Enfrente de mí, había soldados estirando las piernas, soldados tronándose el cuello, soldados vigilando y vigilándonos, soldados comiendo chatarra, soldados que no querían asolearse y preferían quedarse en el camión. Uno de esos prendió su grabadora que, con un estruendo semejante a banda norteña, rompió con la relativa tranquilidad de la parada. Digo semejante porque no alcancé a escucharlo, su compañero de a lado le dio un manotazo, le gritó un “¡SH!” y le ordenó que apagara la grabadora. Ellos me miraban y yo como que los miraba porque quería vigilar al limpiaparabrisas.

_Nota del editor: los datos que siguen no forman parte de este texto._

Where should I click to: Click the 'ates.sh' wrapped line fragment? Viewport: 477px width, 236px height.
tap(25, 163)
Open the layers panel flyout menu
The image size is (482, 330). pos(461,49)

Por fin, cuando me aseguré de que el limpiaparabrisas no había anotado nuestras placas, no revisó lo que dejamos dentro de la camioneta y los seguros estaban puestos, aproveché para ir al O2 (algo así como un Oxxo). Allí había un soldado, rondando entre los estantes, abriendo los refrigeradores, tomando bolsas de papas, de chocolates y devolviéndolos a su lugar. Un compañero lo seguía y lo apuraba.

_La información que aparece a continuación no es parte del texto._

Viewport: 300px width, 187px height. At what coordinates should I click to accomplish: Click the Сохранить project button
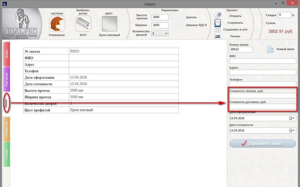coord(232,22)
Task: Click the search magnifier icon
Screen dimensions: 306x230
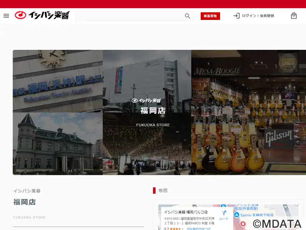Action: pos(187,16)
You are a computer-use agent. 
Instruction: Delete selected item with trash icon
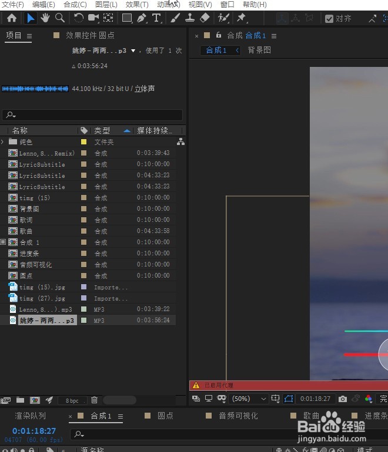94,400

Entré al baño, ahí estaban las dos enfermeras vestidas de soldado esperando a la señora de la bata azul. Platicaban. Una, la más joven, le contaba a la otra que le comisionaron en Michoacán. La otra, una mujer de facciones rudas, le decía que ella sólo iba de ida-vuelta, que entró a las 7 pero que iba en la ambulancia por si tenían que hacer una intervención venosa. La más joven, como sin querer saber de la vida de la otra, como queriendo desahogarse, le contesta: “yo no quiero venir a Michoacán”. La otra la mira como si no hubiese escuchado nada, “lo bueno es que regreso mañana”.

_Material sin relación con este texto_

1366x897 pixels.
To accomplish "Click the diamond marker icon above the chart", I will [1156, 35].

Al salir, el soldado que paseaba entre los estantes estaba platicando con el vendedor. Su compañero se veía desesperado. Tomé un chocolate y me formé atrás de él y su arma.

— Es que tengo antojo y no sé de qué –dijo el soldado mientras tomaba distintas chatarras, miraba la envoltura, los volteaba y los regresaba.

El vendedor pide que se haga a un lado para cobrarme. Salgo del O2 y un soldado cuyo único rasgo que distinguí fueron unos ojos verdes, me intenta saludar, pero se traba, se le va la voz. Uno de sus compañeros se burla de él. Veo que en la autopista pasa otro camión militar, en él van dos soldados cuidando un enorme refrigerador de Pepsi que va junto a la cabina y sin asegurar.

Regreso al auto, abro mi chocolate y todos los soldados empiezan a regresar a los camiones: las dos enfermeras, el de ojos verdes, el que esperaba en la tienda, los que se estiraban. Veo al soldado de la tienda regresar hasta el final, feliz. Lo apura uno de sus compañeros. Cuando pasa a mi lado, me muestra un chocolate como el mío y rápido me dice algo como “es que tenía antojo”. Así como nosotros estábamos ahí por una vejiga, me hizo pensar que ahí estaban unos 40 soldados por un chocolate…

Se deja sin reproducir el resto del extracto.